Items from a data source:
[Start of section]

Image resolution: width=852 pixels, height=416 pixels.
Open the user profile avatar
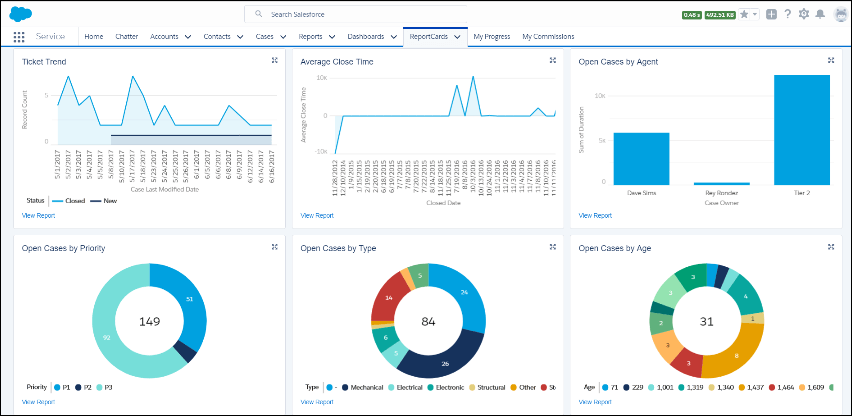click(840, 14)
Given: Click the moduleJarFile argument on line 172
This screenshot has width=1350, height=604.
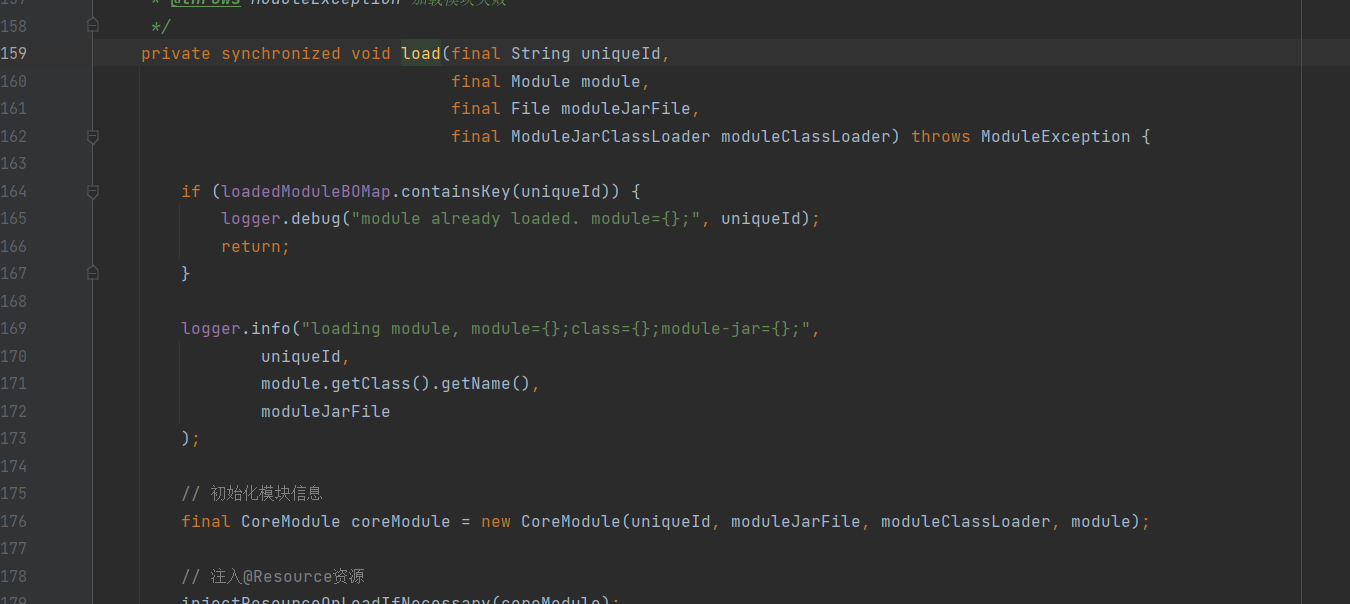Looking at the screenshot, I should (x=325, y=411).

[End of section]

PROBLEM DETAILS:
A verbatim transcription of the records, pictures excluded, is the required output.

SOLUTION TO THIS EXERCISE:
Image resolution: width=852 pixels, height=416 pixels.
Open the user profile avatar
click(840, 14)
Given: Click the moduleJarFile argument on line 172
This screenshot has width=1350, height=604.
Looking at the screenshot, I should (x=325, y=411).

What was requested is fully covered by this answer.